Петро Полетай выступил вперед и чинно поклонился.
— Браты, атаман и все казачество! — чеканя каждое слово, громко сказал он. — Турецкая хмара занялась с моря и Перекопа. Идут великие тысячи: янычары и спаги, а с ними крымская орда. Под конскими копытами земля дрожит-стонет! Идут, окаянные. Дознались мы, рвутся басурманы через донские степи на Астрахань…
— Слышали, станичники? — возвысив голос, спросил атаман. — Слышали, что враг близко?
— Слышали, слышали! — отозвались в толпе.
— А еще что видели? — снова спросил Бзыга.
Петро полетай поднял голову и продолжал с горечью:
— Видели мы своими очами — горят понизовые станицы. Дети и женки… Вот полоняник скажет, кто сюда жалует!
Сильные руки подхватили татарина и вытолкнули на видное место.
— Сказывай, шакал, кто на Русь идет?
Татарин съежился, как под ударами хлестких бичей. Заговорил быстро и еле внятно.
Переводчик, громоздкий усатый казак, старый рубака, пробывший четверть века в полоне у крымчаков, перехватывал трусливую речь и переводил:
— Просит не убивать.
— А сам с чем шел, не наших ли женок и детей рубить да насильничать. Спрашивай его, бритую образину, о другом! — зашумели вокруг.
Атаман сделал рукой знак. Казаки опять стихли, сдержали страсти, охватившие их сердца. Переводчик спросил пленника и выкрикнул:
— Сказывает, сам Касим-паша с большим войском идет, а с ним Девлет-Гирей спешит с мурзами. Орду ведет. Из Азова плывут турские ладьи с пушками и ядрами. Из Кафы янычары добираются. И еще сказывает, трое ден тому назад передовые татарские загоны в четыре перехода отсель были. Жгли степные заимки, низовые городки…
— Стой, мурло татарское, — перебил полонянина атаман, — говори толком, кто орду ведет: сам ли Девлет-Гирей или сынки его, стервятники подлые! Чем оборужены и что затеяли?
Татарин снова залопотал.
— Беклербег кафийский конников ведет! — оповестил толмач. — А с ним шесть сенжаков. С ордой хан Девлет-Гирей… Идут на Переволоку, а другие через Муджарские степи…
— Слыхали, станичники: орда идет, великая гроза занимается! — поднял голос атаман. — Рассудите казаки, тут ли, в куренях, будем отбиваться, аль со всем Доном в Поле уйдем, день и ночь будем врагу не давать покою и роздыху. Как, станичники?
— День и ночь не давать басурманам покоя! — дружно ответили станичники. — Любы твои слова атаман!
— Этой ночью станица уйдет в донские камыши да овражины, в лесные поросли! С волками жить — по-волчьи выть. В сабли татар и турок! Выжгем все!
— В сабли! На меч, на острый нож зверюг!
Присудили станичники: темной ночью всем — и старым и малым — укрыться в степных балках, в укромных местах. Пусть достанутся в добычу злому татарину и жидному турку пустые мазанки да быльняк. А уйдет орда, все снова зашумит-заживет.

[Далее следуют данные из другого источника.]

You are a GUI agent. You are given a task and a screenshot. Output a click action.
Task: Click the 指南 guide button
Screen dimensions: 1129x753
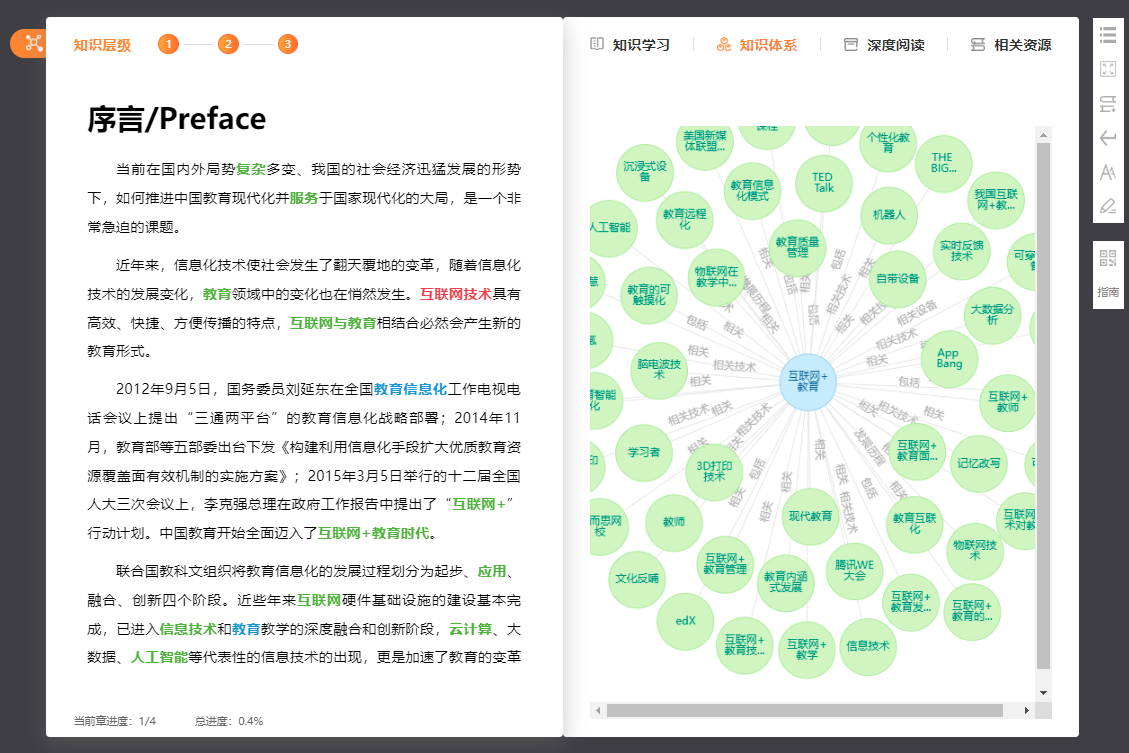click(x=1107, y=292)
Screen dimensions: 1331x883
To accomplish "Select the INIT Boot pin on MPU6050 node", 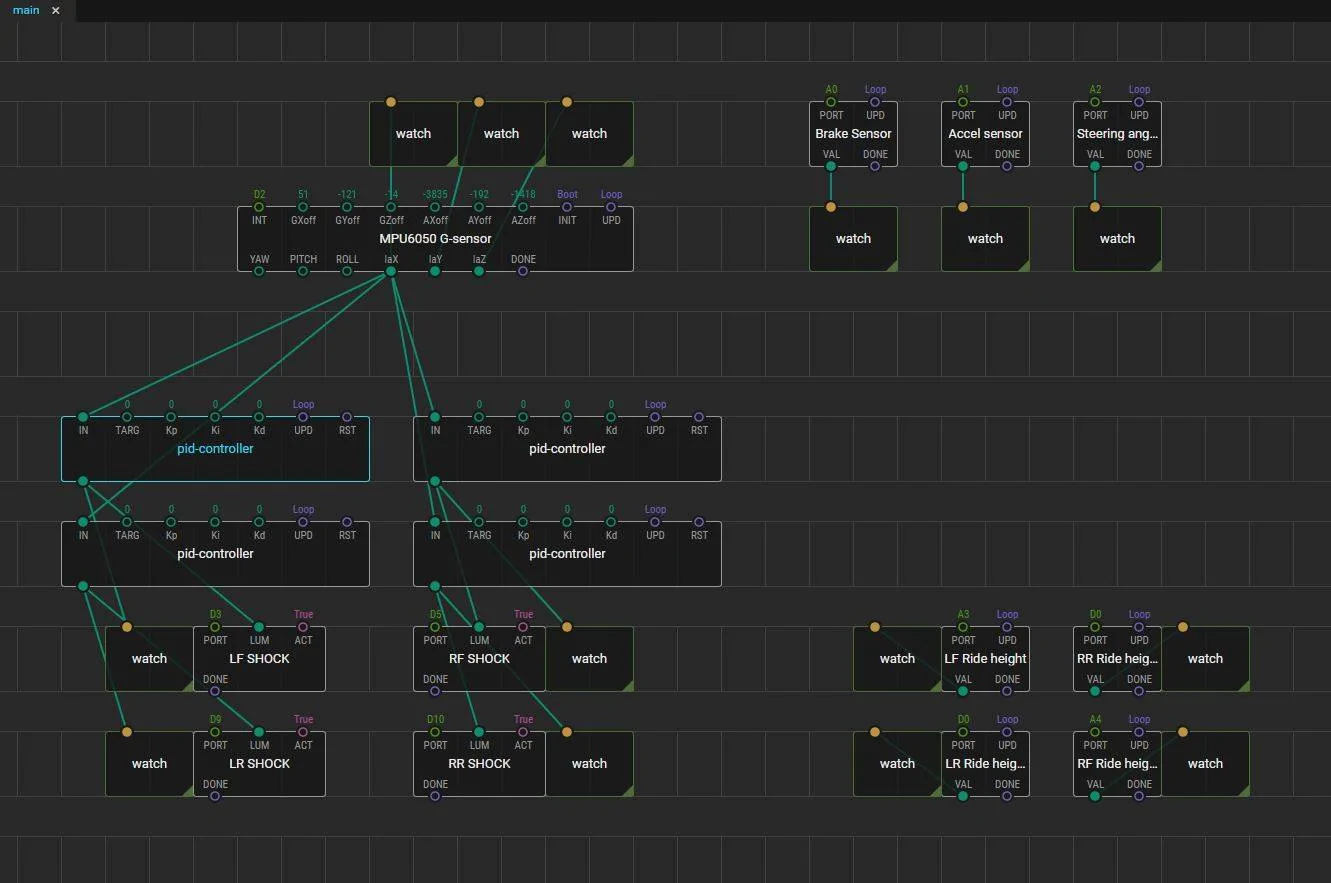I will pos(567,207).

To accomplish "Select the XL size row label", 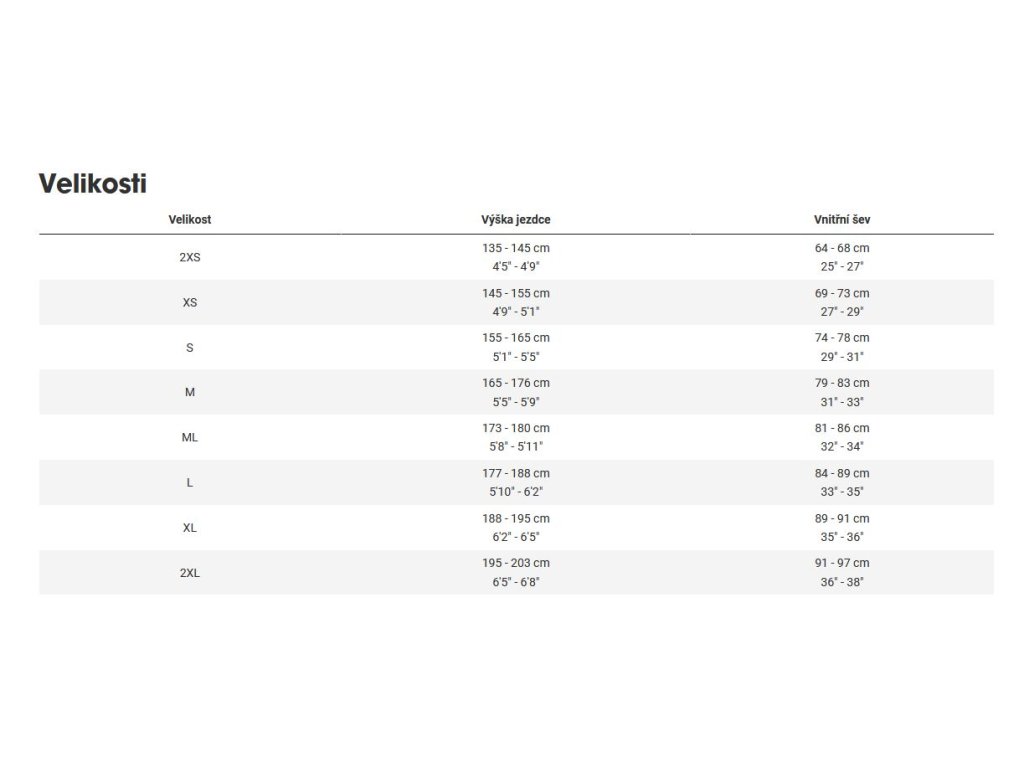I will tap(189, 528).
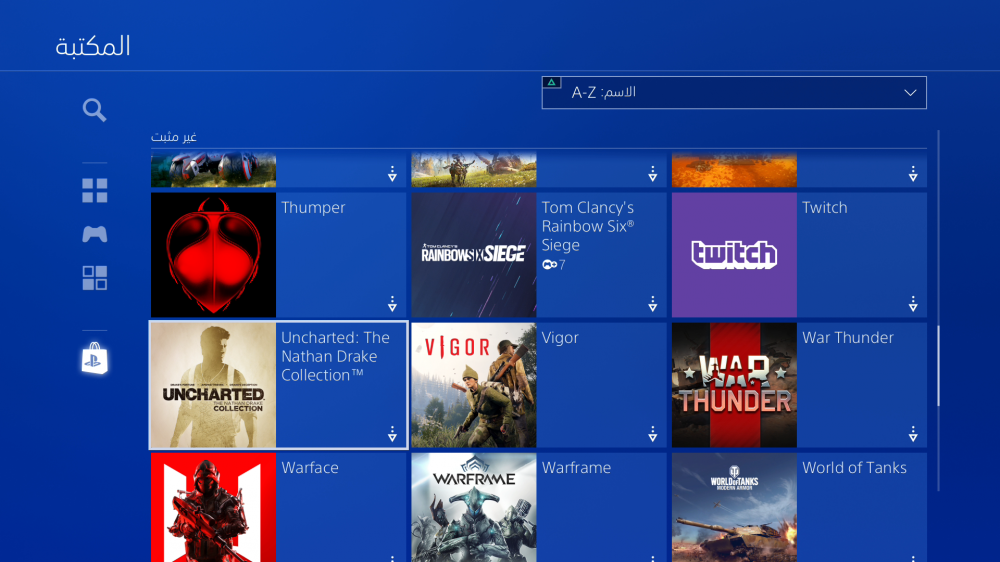The image size is (1000, 562).
Task: Select the Warframe game thumbnail
Action: click(474, 507)
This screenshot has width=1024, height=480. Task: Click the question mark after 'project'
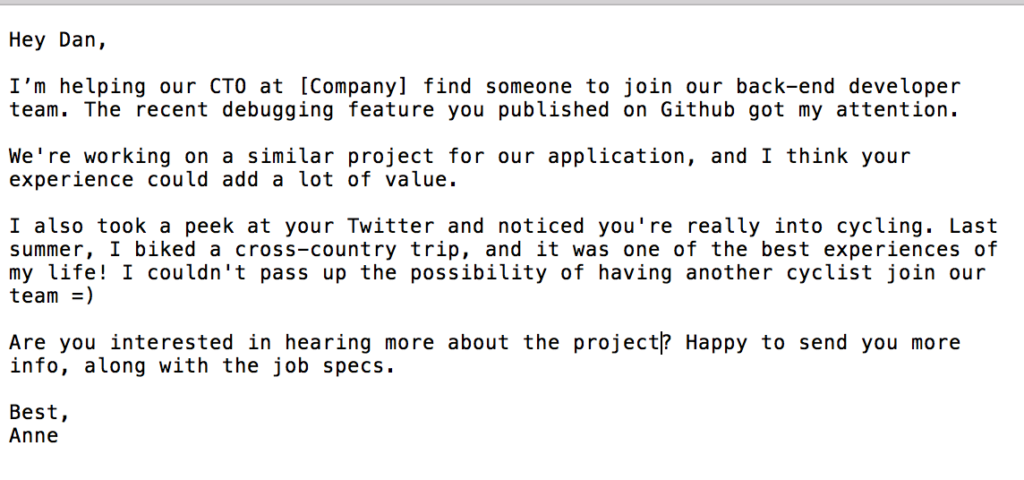click(x=667, y=343)
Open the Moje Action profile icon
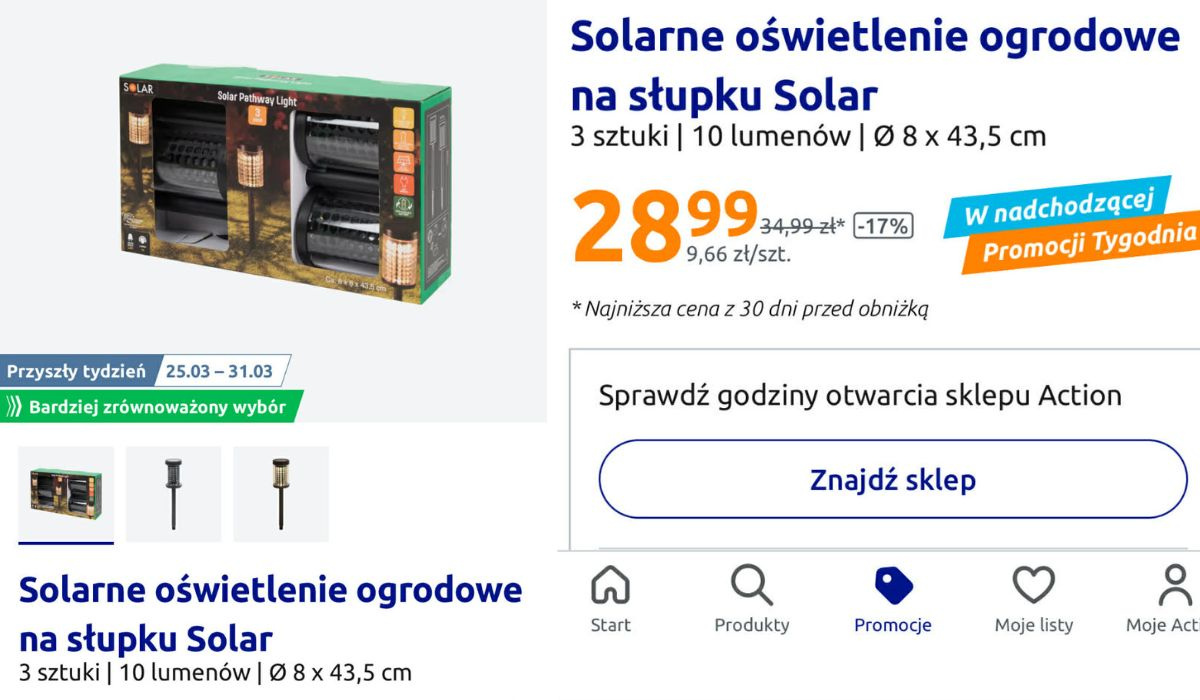 click(x=1176, y=586)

— Ух ты, жизнь — перакати-поле! — горько усмехнулся Ермак и вместе с казаками побрел с майдана. Конь его уже был на базу. Хозяин бережно обтер полой своего кафтана скакуна и покрыл ковром. В мазанку не вошел — вспомнил еще не зажившее. Сгреб под поветью охапку камыша и разостлал под яблонькой.
Мысли набегали одна на другую. За соседним плетнем заголосила молодица.
«Загулявший казак побил, — подумал Ермак, заворочался и опять вспомнил свое житье. — Набедокурила, лукавая».
Он старался успокоить себя, но не мог: тревожил женский плач. Не вытерпел казак, поднялся и пошел на причитания. На земле, среди полыни, сидела простоволосая женка в одной толстой грязной рубахе, поверх которой накинут дырявый татарский шумпан. Молодая, крепкая, словно орешек, только радоваться, а она слезы льет.
— О чем плачешь, беспутная? — строго спросил женку Ермак.
Она вскинула на станичника удивленные глаза и ничего не ответила.
— Что молчишь? Чья будешь?
— Беглая, за казаком увязалась, а теперь одна, зарубили его! — всхлипывая отозвалась черноволосая.